*原文*

**********

中空のシンポジウム~~久山康編『近代日本とキリスト教―大正・昭和篇―』(1956年) に思う


石井祥裕

1950年代の壮大な企画

終戦75年の今年、あの戦争の歴史に自らアプローチしようとしつつ、沈潜したのが、この『近代日本とキリスト教―大正・昭和篇―』です。以前、特集17「明治とキリスト教〈その1〉」の中で、この書の明治篇を紹介したことがあります。全体が座談会の記録としてまとめられているユニークな書で、参加者は明治篇とも同じ、次の10名、すべて故人です。簡単に紹介しましょう。

代表者・編者である久山康(1915~1994)は哲学者、宗教学者。基督教学徒兄弟団(1946年4月創立)の主軸メンバー、北森嘉蔵(1916~1998)は「神の痛みの神学」で有名な神学者、高坂正顯(1900~69年)は京都学派を代表する哲学者の一人、山谷省吾(やまやせいご 1889~1982)は牧師で新約聖書学者。小塩力(おしおつとむ 1903~1958)は高倉徳太郎(1885~1934)の弟子である牧師、亀井勝一郎(1907~1966)は文芸評論家、椎名麟三(1911~1973)は作家、猪木正道(1914~2012)は政治学者、隅谷三喜男(1916~2003)は経済学者、武田清子(1917~2018)は思想史学者といった錚々(そうそう)たる顔ぶれです。この人々が1950年代半ば、戦後10年という時期に、当時からは約100年前の幕末・明治維新期の「基督教」の伝道の始まりからの歴史を座談会方式で語り上げるというスケールの大きな企画でした。

大正・昭和篇は、ちょうど今から100年前、第1次世界大戦後から語り始めます。目次からその内容の概略が鮮明に浮かび上がります。

第1章 大正期のキリスト教

第一次世界大戦後の日本/内村鑑三の再臨運動/賀川豊彦の貧民窟伝道/白樺派とキリスト教/西田天香と倉田百三/西田哲学の形成とキリスト教/新しい教養の成立とキリスト教/社会運動の勃興とキリスト教/自我の自覚期と内村・植村門下の人々/大正期のキリスト教界

第2章 昭和期のキリスト教

昭和初期における日本/マルキシズムの理解と三木清の立場/コンミュニズムの運動とその問題点-亀井、椎名氏の体験を通して/四人の作家(※)の死/社会的キリスト教の運動/キリスト教の学問の形成と危機神学の流入/大正・昭和期におけるカトリックの発展/戦時下のキリスト教

(※注:四人の作家とは有島武郎、芥川龍之介、小林多喜二、太宰治のこと)

**********

*設問*
1. 『近代日本とキリスト教』を紹介する文章について、次の問いに答えてください。
(a) 北森嘉蔵は何で有名な神学者とされていますか。
(b) 大正・昭和篇はいつの時期から語り始めますか。
(c) 注に挙げられている四人の作家は誰ですか。
2. 『近代日本とキリスト教』を紹介する文章のうち、「第一次世界大戦後の日本/内村」で始まり「(※注:四人の作家とは有島武郎、芥川龍之介、小林多喜二、太宰治のこと)」までの部分を一字も変えずに書き写してください。
3. 『近代日本とキリスト教』を紹介する文章の続きを、最後の文の後から書いてください。

*データ抜粋*

**********

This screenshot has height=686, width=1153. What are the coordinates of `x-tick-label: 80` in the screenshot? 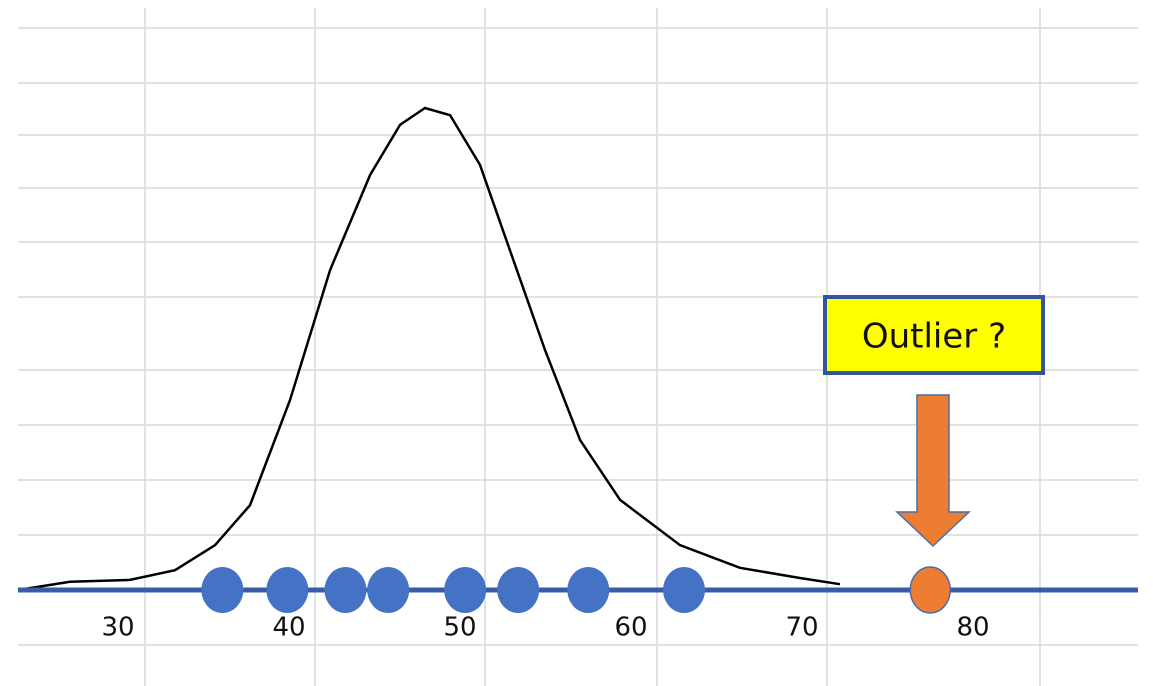 It's located at (972, 628).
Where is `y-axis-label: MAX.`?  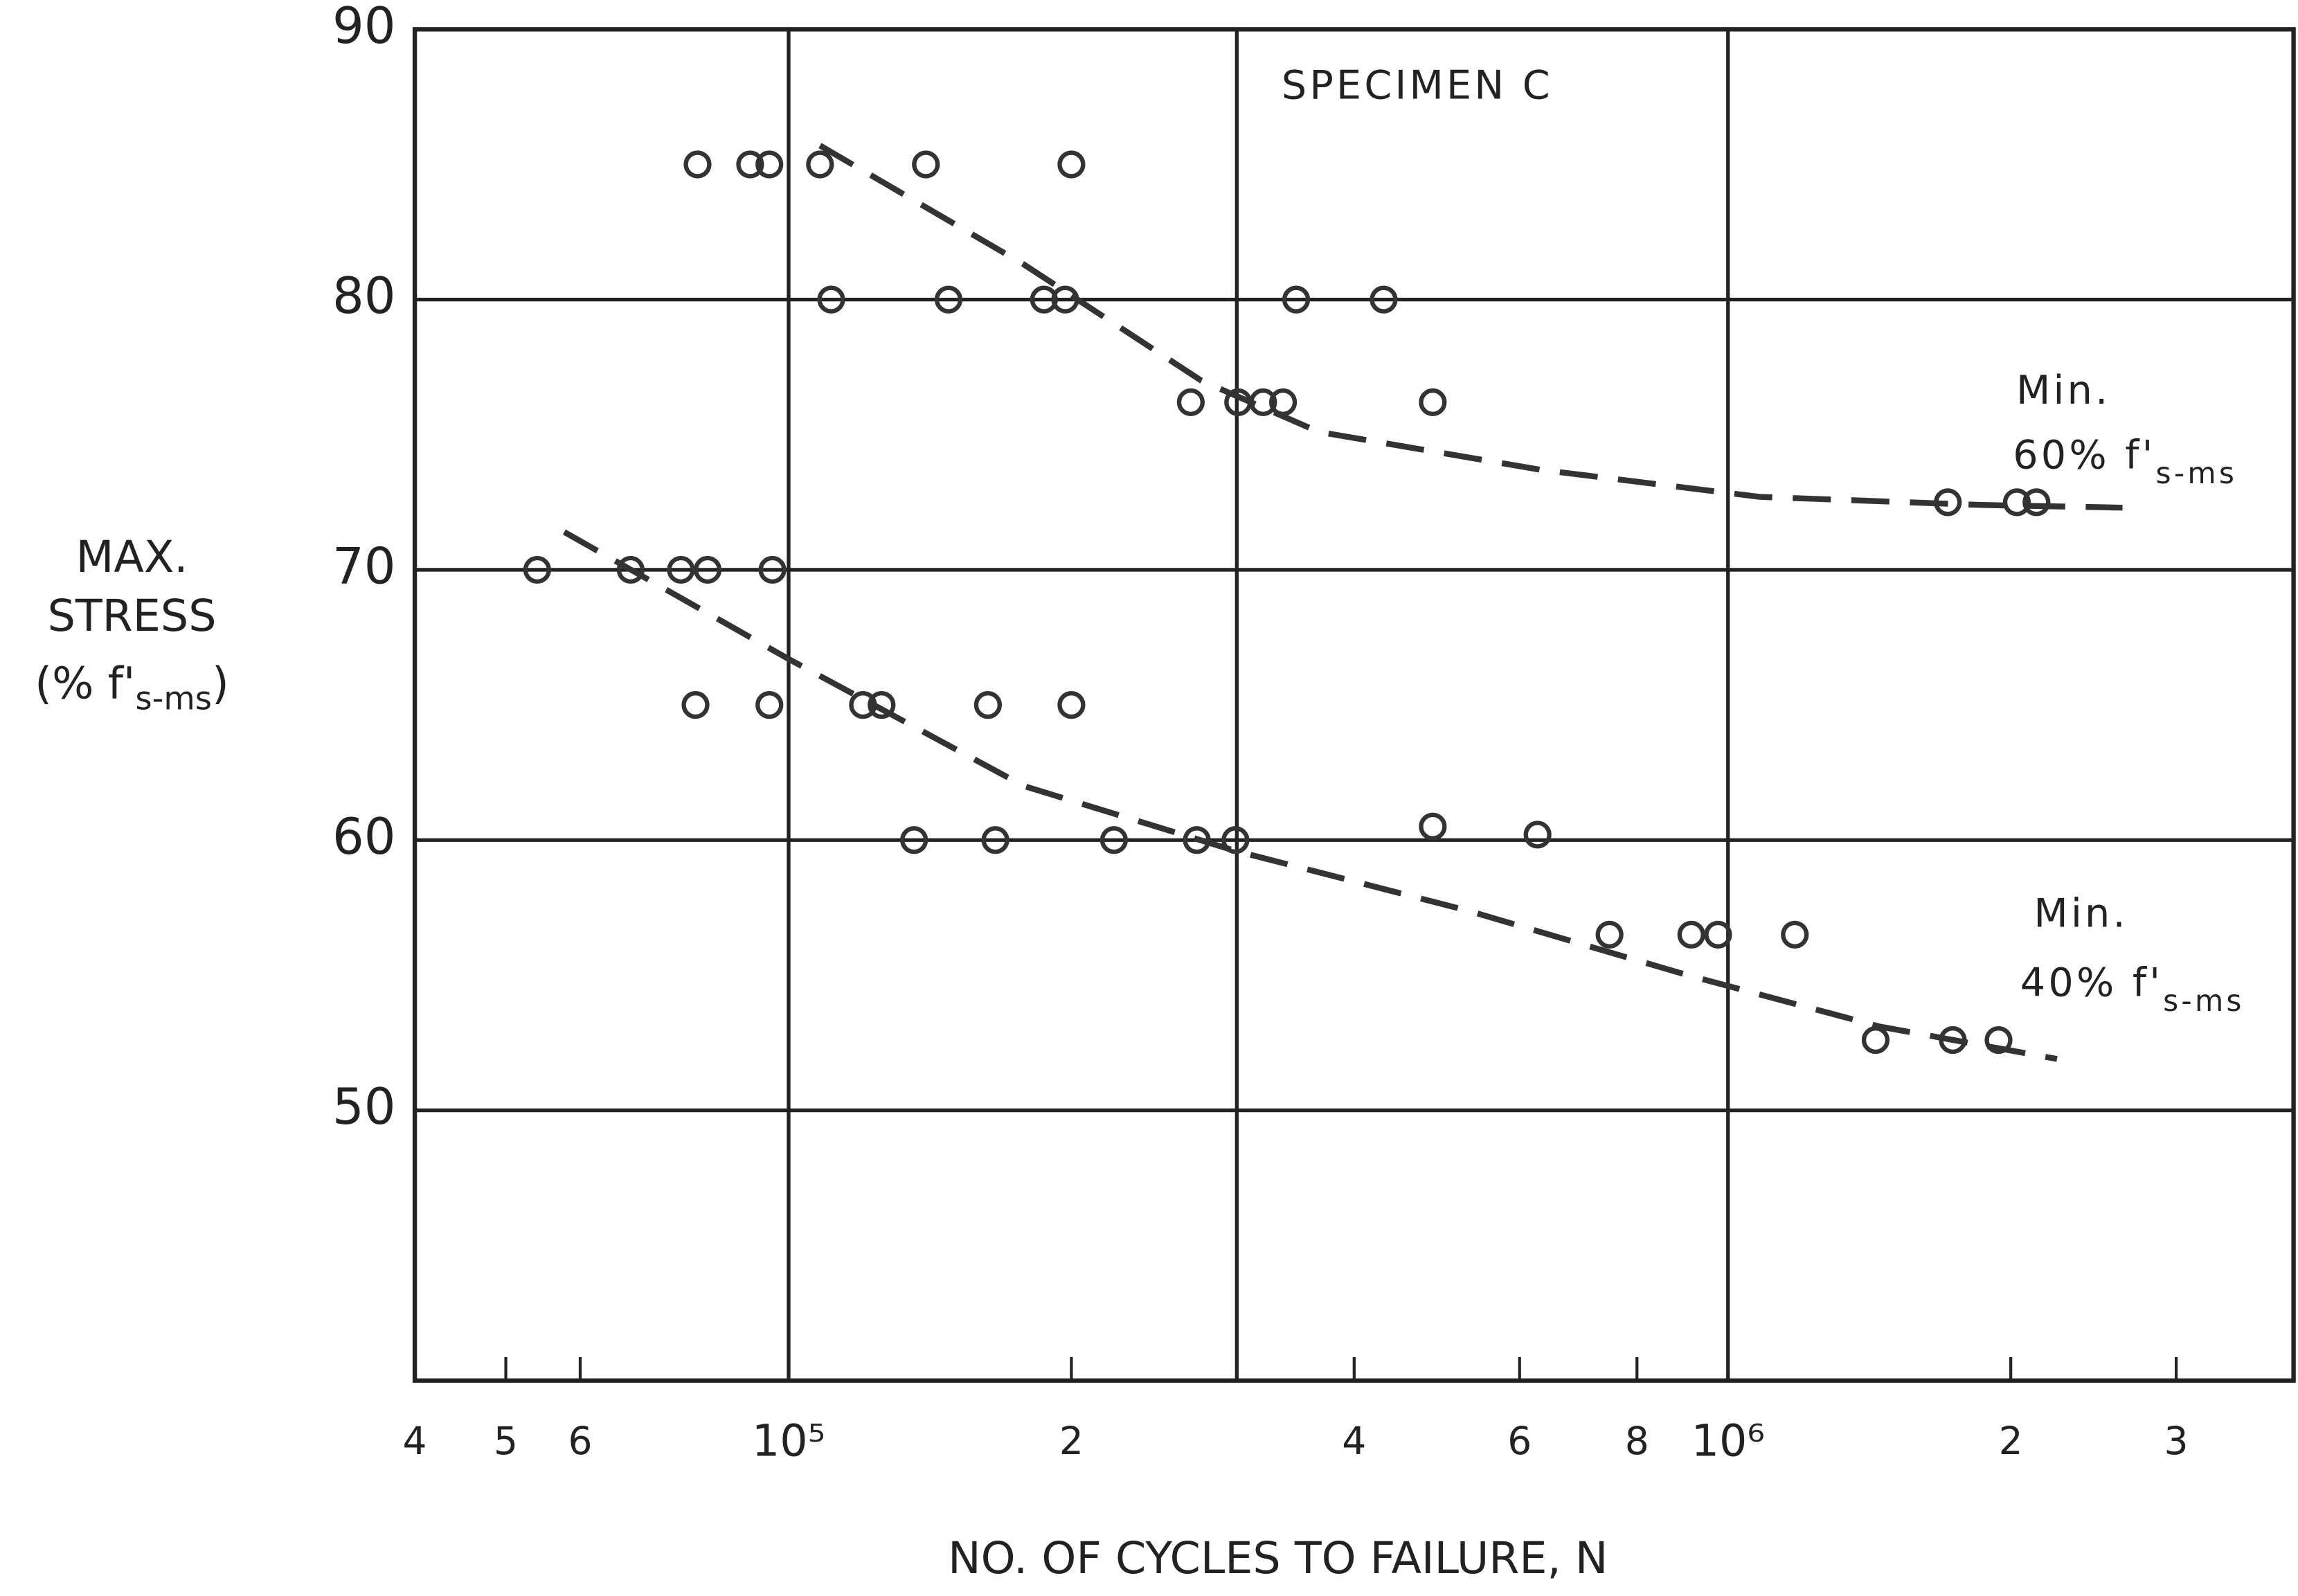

**********

*解答*
1.
(a) 「神の痛みの神学」
(b) 第1次世界大戦後
(c) 有島武郎、芥川龍之介、小林多喜二、太宰治

2.
第一次世界大戦後の日本/内村鑑三の再臨運動/賀川豊彦の貧民窟伝道/白樺派とキリスト教/西田天香と倉田百三/西田哲学の形成とキリスト教/新しい教養の成立とキリスト教/社会運動の勃興とキリスト教/自我の自覚期と内村・植村門下の人々/大正期のキリスト教界

第2章 昭和期のキリスト教

昭和初期における日本/マルキシズムの理解と三木清の立場/コンミュニズムの運動とその問題点-亀井、椎名氏の体験を通して/四人の作家(※)の死/社会的キリスト教の運動/キリスト教の学問の形成と危機神学の流入/大正・昭和期におけるカトリックの発展/戦時下のキリスト教

(※注:四人の作家とは有島武郎、芥川龍之介、小林多喜二、太宰治のこと)

3.
この最後の部分「戦時下のキリスト教」に、今回の特集との関係で焦点を合わせてみたのですが、そこでは「日本基督教団」の結成が戦時体制に対するキリスト教側からの対応の姿であったことが、主に企画・編集筆頭の久山康によって語られており、大変わかりやすい説明でした。

 

プロテスタンティズムから見られた日本のカトリシズム

カトリック信徒としては、その直前の部分「大正・昭和期におけるカトリックの発展」がどのようなものか興味深かったのですが、そこは、プロテスタント的なこのメンバーにとっては、外部情報にすぎなかったようで、1954年に発行された『カトリック大辞典』(冨山房)の第4巻に取材しながら、大正期の来日宣教会・修道会の多様化、上智大学の創立、中世キリスト教思想の紹介の始まり、岩下壮一、吉満義彦、田中耕太郎の業績、『カトリック大辞典』の発行などの事項を列挙している程度でした。

『近代日本とキリスト教ー大正・昭和篇ー』(基督教学徒兄弟団)

その部分の最後に、プロテスタントとカトリックの日本への入り方の違いが短く考察されています。

久山康が「どうして日本の知識階級がカトリシズムでなく、プロテスタンティズムに近づいたか」という問いをなげかけ、それに対して、北森嘉蔵は、「プロテスタンティズムの実力がそこに現れている。内在する真理の力が日本人の魂を揺り動かして、日本人が受け入れずにはいられなくした。半面、福音の真理が平板化され、小市民的な地平にまで頽落した」(要約)と、プロテスタンティズム伝道に対する誇りと自省を込めて答えています。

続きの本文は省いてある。